Melalui Kerangka Ekonomi Makro dan Pokok-Pokok Kebijakan Fiskal (KEM-PPKF) 2021, defisit fiskal pada 2021 diusulkan pada kisaran 3,21 persen—4,17 persen terhadap PDB.
Dalam Sidang Paripurna DPR kemarin, Menteri Keuangan Sri Mulyani Indrawati menjelaskan, besaran defisit di atas 3 persen dari PDB diperlukan agar proses pemulihan ekonomi bisa berjalan bertahap dan tidak mengalami hard landing yang berisiko memberikan guncangan.
“Hal ini mengingat kebijakan fiskal menjadi instrumen yang sangat strategis dan vital dalam proses pemulihan ekonomi,” kata Sri Mulyani, Selasa (12/5).
Pelebaran defisit terutama disebabkan oleh tekanan pada penerimaan perpajakan dan penerimaan negara bukan pajak (PNBP).
Sri Mulyani mengatakan, rasio perpajakan pada 2021 diperkirakan sebesar 8,25 persen—8,63 persen dari PDB.
Baca Juga
Hal ini karena masih ada tambahan insentif perpajakan pada tahun depan yang akan dikeluarkan untuk percepatan pemulihan ekonomi.
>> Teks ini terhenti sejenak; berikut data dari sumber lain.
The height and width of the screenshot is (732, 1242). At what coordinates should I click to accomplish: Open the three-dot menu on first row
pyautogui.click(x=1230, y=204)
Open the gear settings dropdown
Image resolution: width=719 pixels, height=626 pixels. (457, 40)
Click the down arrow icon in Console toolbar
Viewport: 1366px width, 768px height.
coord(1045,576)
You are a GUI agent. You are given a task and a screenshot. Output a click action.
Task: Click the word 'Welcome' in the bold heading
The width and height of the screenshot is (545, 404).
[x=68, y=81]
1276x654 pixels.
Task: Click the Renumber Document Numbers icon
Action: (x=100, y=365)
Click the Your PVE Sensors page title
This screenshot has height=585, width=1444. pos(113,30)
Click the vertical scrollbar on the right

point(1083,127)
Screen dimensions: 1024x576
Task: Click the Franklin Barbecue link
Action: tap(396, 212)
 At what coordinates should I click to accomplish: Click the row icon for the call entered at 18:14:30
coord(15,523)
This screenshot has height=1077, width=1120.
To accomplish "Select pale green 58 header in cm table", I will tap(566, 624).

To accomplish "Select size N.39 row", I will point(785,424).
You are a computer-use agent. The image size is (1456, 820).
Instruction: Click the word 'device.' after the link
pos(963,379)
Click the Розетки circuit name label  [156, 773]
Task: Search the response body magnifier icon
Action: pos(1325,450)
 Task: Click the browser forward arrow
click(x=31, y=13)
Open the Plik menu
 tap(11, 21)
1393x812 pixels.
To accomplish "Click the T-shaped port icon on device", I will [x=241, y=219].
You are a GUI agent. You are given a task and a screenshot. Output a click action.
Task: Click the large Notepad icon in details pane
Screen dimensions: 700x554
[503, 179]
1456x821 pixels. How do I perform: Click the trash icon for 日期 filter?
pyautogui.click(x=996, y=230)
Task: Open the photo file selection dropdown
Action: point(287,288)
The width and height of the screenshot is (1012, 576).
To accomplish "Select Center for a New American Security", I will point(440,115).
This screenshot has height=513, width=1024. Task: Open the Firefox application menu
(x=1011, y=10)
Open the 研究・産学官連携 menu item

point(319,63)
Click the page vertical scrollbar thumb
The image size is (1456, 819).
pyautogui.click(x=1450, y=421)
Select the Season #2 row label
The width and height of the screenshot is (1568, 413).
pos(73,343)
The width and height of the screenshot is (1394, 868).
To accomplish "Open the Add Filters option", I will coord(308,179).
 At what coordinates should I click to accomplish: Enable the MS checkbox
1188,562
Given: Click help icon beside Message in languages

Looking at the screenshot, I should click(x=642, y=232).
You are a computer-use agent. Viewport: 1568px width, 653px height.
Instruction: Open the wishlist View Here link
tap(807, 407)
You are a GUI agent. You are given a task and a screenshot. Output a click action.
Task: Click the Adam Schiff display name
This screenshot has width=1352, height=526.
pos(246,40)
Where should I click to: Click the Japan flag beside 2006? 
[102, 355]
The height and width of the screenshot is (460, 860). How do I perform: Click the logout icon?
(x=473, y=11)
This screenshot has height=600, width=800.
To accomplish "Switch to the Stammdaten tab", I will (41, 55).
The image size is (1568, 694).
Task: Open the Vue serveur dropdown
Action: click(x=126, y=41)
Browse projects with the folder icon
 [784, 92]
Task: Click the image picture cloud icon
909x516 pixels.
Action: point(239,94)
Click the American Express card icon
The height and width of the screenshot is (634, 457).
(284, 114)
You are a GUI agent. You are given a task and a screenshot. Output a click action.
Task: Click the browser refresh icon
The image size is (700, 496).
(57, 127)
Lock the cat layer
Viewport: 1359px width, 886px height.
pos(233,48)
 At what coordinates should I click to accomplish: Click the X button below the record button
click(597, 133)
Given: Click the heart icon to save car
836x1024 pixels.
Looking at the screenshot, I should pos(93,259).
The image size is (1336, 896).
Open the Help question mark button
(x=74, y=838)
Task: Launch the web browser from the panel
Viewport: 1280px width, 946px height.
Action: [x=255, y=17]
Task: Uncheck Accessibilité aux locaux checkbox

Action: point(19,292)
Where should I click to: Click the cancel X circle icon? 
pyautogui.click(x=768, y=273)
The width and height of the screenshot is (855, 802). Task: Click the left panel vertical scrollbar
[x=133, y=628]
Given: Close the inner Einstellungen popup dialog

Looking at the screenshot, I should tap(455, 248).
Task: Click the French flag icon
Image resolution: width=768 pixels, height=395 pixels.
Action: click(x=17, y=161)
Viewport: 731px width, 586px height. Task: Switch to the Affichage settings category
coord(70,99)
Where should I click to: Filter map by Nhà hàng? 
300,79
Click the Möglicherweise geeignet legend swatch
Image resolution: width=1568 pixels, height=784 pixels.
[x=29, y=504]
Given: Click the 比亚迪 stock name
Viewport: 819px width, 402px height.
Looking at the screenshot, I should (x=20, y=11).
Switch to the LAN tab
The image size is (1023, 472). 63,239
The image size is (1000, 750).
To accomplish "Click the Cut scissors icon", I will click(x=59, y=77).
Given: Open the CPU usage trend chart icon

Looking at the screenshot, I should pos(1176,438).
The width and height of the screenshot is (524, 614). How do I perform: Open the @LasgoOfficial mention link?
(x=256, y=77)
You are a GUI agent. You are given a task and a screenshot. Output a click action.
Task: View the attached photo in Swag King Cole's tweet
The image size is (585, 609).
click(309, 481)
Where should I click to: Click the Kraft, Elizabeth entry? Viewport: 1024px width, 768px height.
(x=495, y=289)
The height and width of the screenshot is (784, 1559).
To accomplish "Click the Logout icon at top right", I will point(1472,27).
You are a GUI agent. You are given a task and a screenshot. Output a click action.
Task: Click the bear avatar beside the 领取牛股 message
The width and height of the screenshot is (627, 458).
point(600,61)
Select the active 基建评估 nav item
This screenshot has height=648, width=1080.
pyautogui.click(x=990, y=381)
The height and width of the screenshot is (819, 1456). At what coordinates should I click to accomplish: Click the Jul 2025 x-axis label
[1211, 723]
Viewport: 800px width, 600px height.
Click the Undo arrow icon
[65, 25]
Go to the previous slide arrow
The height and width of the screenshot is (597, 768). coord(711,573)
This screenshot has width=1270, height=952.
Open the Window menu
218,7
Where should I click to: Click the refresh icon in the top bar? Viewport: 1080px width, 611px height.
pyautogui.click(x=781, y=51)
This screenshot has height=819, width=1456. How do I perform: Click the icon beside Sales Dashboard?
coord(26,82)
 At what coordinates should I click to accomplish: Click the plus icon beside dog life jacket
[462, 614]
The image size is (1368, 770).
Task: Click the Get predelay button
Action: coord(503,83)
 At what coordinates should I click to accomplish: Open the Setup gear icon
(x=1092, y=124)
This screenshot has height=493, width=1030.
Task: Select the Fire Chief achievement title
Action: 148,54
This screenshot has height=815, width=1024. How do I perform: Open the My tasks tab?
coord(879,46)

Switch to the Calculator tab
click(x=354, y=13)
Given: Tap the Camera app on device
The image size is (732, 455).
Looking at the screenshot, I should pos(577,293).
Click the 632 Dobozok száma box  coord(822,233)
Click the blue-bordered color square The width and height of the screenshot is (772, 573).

Aktivitas perekonomian yang belum sepenuhnya bisa pulih juga dinilai masih menekan rasio perpajakan.
Berdasarkan catatan Bisnis, target rasio perpajakan pada tahun ini adalah sebesar 8,69 persen dari PDB, lebih tinggi dibandingkan dengan 2021 yakni di kisaran 8,25—8,63 persen.
Ekonom CORE Indoensia Yusuf Rendy Manilet menilai tekanan defisit akan timbul karena pertumbuhan belanja dan insentif perpajakan yang terus berlanjut, terutama karena adanya upaya pemerintah untuk menekan angka kemiskinan dan pengangguran yang diprediksi meningkat pada tahun ini.
Menurutnya, penerimaan perpajakan kemungkinan besar tidak dapat bertumbuh terlalu tinggi mengingat masih berjalannya proses pemulihan ekonomi pada tahun depan.
“Insentif perpajakan memang masih diperlukan pada tahun depan, karena proses konsolidasi ekonomi masih berlanjut,” kata Yusuf.